The Wall Street Journal wrote an editorial today echoing Attorney General Michael Mukasey’s statements yesterday in which he called on Congress to pass new legislation that would “clarify” America’s detainee policy. Shocking, we know. Mr. Mukasey’s statements came less than five weeks after the Supreme Court released its Boumediene decision upholding the centuries old legal tenet of habeas corpus.
In his speech at the conservative American Enterprise Institute, Mr. Mukasey argued that we need “guidance from Congress” following the Boumediene decision to ensure, basically, that the terrorists don’t get out and run wild (we paraphrased a bit).
But his concerns seem to be little more than politically-motivated straw men. As we said in a statement yesterday, while Mr. Mukasey suggests that all habeas petitions by Guantanamo detainees should be heard in one district court, they already are. All current petitions pending in the D.C. District Court, and any filed elsewhere will be transferred to the D.C. District Court. He also suggests that, in order to avoid contradictory decisions, one judge should rule on the preliminary issues in the cases. Mr. Mukasey should be relieved, then, that Reagan appointee Judge Thomas F. Hogan has already taken on that role.

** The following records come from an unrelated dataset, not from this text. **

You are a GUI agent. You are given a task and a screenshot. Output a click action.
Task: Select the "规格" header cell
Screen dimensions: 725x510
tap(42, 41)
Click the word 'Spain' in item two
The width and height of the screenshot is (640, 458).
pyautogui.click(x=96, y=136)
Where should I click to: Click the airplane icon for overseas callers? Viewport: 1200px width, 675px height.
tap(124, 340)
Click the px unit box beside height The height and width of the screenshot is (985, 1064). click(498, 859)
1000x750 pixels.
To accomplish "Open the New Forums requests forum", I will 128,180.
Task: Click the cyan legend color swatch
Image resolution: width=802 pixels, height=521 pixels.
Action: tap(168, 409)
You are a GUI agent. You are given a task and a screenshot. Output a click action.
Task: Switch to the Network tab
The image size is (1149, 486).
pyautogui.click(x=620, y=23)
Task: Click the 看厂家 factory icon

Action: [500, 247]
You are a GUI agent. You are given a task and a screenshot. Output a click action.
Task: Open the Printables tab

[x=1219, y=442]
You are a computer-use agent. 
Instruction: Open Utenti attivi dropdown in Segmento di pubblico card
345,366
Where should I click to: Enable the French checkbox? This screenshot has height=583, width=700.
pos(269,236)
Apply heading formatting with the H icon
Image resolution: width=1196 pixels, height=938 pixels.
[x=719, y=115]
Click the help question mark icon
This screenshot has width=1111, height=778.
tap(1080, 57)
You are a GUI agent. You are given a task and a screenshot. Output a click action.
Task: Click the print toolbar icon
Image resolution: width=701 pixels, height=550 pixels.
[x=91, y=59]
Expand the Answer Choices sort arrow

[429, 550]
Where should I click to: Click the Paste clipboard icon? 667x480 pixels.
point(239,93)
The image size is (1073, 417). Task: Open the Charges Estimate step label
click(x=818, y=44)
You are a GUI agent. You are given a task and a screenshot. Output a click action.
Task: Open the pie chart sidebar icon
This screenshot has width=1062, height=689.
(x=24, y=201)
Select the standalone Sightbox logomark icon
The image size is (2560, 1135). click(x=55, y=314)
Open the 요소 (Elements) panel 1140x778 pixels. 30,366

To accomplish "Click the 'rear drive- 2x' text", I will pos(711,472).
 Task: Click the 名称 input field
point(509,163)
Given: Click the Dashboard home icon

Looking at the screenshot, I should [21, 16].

Mukasey’s statements yesterday were nothing more than one more attempt by the Bush administration to subvert the law by circumventing the role of our courts – Boumediene was the third time the Supreme Court rejected this administration’s detention policy. As we noted yesterday, despite administration efforts to conjure up a false sense of urgency, the last thing this country needs is to rush through new haphazard legislation. We’ve seen how well that works out (witness the Detainee Treatment Act of 2005 and the Military Commissions Act of 2006).